■ GIVEN TASK 1
Repeat the passage of the Lu Yu biography that opens with the words containing "Lu Yu lived" and closes with "day in present-day Tian Men County, Hubei province.", swapping "well-educated" for "well-read".
■ GIVEN TASK 2
Keep writing the biography of Lu Yu, picking up after its final line.

2006/01/13

Biography of Lu Yu

Lu Yu (陆羽), known as the “God of Tea” (茶神), or the “Tea Saint” (茶圣), was Tang Dynasty’s most famous tea scholar. Before his time, there were no tea books, and just a few, scant fragments of information on tea and a few tea poems from the Jin Dynasty. But he wrote “The Classic of Tea” and thereby codified the tea rite. He laid out on 3 scrolls the knowledge of tea at that time.

His book had ten chapters: Chapter 1 – Origins, Chapter 2 – Tea Utensils, Chapter 3 – Tea Production, Chapter 4 – Tea Wares, Chapter 5 – Brewing, Chapter 6 – Drinking, Chapter 7 – Matters About Tea, Chapter 8 – Tea Producing Areas, Chapter 9 – Summary, Chapter 10 – Plan of the Book


His tea book became the outline for many later tea books of the Tang, Song, Yuan, Ming, and Qing eras. And many tea scholars have written commentaries on his writings, and quoted from his original work. Today, the Classic of Tea or Cha Jing is still important for understanding Tea.


There is a lot of information on Lu Yu’s life – recorded in various other books, like the “Xin Tang Shu”. Basically, what we know about his life is that he was an orphan. And a Buddhist scholar took him in. Then, he was raised at the Long Gai Temple (龙盖寺) in present-day Tian Men County, Hubei province. Though, later, he had no interest in studying Buddhism.

Because he had no name, the Book of Changes (易经) was consulted, and his name was divined. His name comes from hexagram 53. So he was given the surname Lu (姓陆), and name of Yu (名羽). And his pen-name was Hong Jian (字鸿渐).

Here is the original Chinese:

渐卦,第五十三
上九,鸿渐于陆,其羽可用为仪,吉。

Hexagram 53 reads:
“The wild swan gradually comes to the land. The feathers can be used for ceremonial (dress). Auspicious.




Lu Yu lived in southern China, near tea-producing areas. So he was able to have an intimate knowledge and understanding of Tea.

Lu Yu became a scholar in life, and traveled around China to many places. So he was quite well-educated and knowledgeable about the affairs in Tang China. Besides tea books, he wrote many other non-tea related books. But he is most famous for The Classic of Tea.



A Brief Timeline of Events in Lu Yu’s Life:

733 CE Lu Yu was born on an autumn day in present-day Tian Men County, Hubei province.

738 CE Lu Yu started to study Chinese characters at the age of 6. He is reputed to practice writing by tracing with a stick while riding on the back of an ox.

740 CE Lu Yu is given the task of preparing tea for his master; at the age of 8.

749 CE At 17, he learned to pick tea.

765 CE Lu Yu produces the first draft of the Classic of Tea.

775 CE Lu Yu revises the Classic of Tea on 3 scrolls.

780 CE The Classic of Tea is carved onto printing blocks. From this point on, the Classic of Tea can be mass-printed.

804 CE On a winter day, Lu Yu takes sick and dies at the age of 72.

■ GIVEN RECORDS
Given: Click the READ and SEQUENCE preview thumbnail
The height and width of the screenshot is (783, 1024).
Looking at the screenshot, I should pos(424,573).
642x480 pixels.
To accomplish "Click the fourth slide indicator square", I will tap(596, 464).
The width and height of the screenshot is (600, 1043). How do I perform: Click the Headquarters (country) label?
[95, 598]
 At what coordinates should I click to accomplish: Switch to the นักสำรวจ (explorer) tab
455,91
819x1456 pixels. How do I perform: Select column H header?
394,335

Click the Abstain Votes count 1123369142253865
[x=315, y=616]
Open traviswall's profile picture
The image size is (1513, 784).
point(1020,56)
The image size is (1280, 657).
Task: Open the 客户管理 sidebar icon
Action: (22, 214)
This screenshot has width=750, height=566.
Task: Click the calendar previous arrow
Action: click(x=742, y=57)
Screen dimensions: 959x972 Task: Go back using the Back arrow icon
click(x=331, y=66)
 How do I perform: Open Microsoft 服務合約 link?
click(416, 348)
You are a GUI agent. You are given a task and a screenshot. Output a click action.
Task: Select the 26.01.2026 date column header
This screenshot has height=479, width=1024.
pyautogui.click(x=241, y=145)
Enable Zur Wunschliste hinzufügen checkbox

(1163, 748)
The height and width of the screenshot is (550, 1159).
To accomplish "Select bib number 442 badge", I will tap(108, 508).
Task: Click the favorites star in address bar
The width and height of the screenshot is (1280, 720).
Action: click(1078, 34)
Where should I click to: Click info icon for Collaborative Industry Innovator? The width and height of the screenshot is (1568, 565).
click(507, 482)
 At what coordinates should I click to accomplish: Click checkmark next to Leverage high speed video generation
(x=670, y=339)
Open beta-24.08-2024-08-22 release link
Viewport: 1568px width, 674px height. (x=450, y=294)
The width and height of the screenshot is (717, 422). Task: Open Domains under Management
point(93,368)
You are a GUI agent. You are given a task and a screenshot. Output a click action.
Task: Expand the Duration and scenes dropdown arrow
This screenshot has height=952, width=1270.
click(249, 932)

■ FINAL ANSWER 1
Lu Yu lived in southern China, near tea-producing areas. So he was able to have an intimate knowledge and understanding of Tea.

Lu Yu became a scholar in life, and traveled around China to many places. So he was quite well-read and knowledgeable about the affairs in Tang China. Besides tea books, he wrote many other non-tea related books. But he is most famous for The Classic of Tea.



A Brief Timeline of Events in Lu Yu’s Life:

733 CE Lu Yu was born on an autumn day in present-day Tian Men County, Hubei province.

■ FINAL ANSWER 2
Notes: It is Chinese custom to count the year you are born as year one. So to Chinese, a newborn is already 1 year old.

9 comments:

Richard said...

I have always felt gratitude to Lu Yu for sharing his appreciation of tea. I often climb into bed at night ... close my eyes and ask his spirit to enter my dream pavillion and share a cup of oolong picked from an ancient bush.

Thank you Warren for crafting this place where one can taste the quiet.

亜流 (Aru) said...

Warren,

I enjoyed your translated excerpt from the Cha Jing and the information about Lu Yu. It left me with a thirst for more. Has a complete English translation of the Cha Jing ever been published? I've performed some searches online, but have only managed to grasp thin air thus far. Can anyone enlighten me?

Thanks,

亜流

亜流 (Aru) said...

Warren,

I enjoyed your translated excerpt of the Cha Jing and the information about Lu Yu. It left me with a thirst for more. Has a complete English translation of the Cha Jing ever been published? I've been searching online, but have only managed to grasp thin air thus far. Can anyone enlighten me?

Thanks,

亜流

Warren said...

Yes, there has been one translation of Lu Yu's Classic of Tea into English - by Francis Ross Carpenter. But it is a dated translation. With Chinese words transliterated in the Wade-Giles system, which makes it difficult to understand. It's just a simple translation. And it loses most of the real meaning behind the original Chinese text. But, it's the only English translation so far, so I guess it's better than nothing.


There is also an excellent summary and explanation of the Classic of Tea in Sen Shoshitsu's book "The Japanese Way of Tea".

Warren said...

Here is a Chinese version on my web page, encoded in Chinese Traditional Big-5:

http://geocities.com/niisonge/chajing.html

亜流 (Aru) said...

Thanks for the information. Tis a pity there isn't a better translation though. You would think that with the growing interest in tea culture here in the west, that a good translation of the Cha Jing would exist. I suppose I can only wait and hope (or start learning Chinese).

Warren said...

Actually, that can be done. In fact, I was planning on writing a better translation of the Cha Jing - along with an explanation - which would help to better understand Tang Dynasty tea customs.

亜流 (Aru) said...

For some strange reason, I had a feeling that you might have a translation in the works. That would be a commendable effort to say the least! I shall eagerly await the fruition of such a noble project. Good luck and godspeed!

bebemochi said...

Mariage Freres does a french translation, maybe we should lobby for an english version too :)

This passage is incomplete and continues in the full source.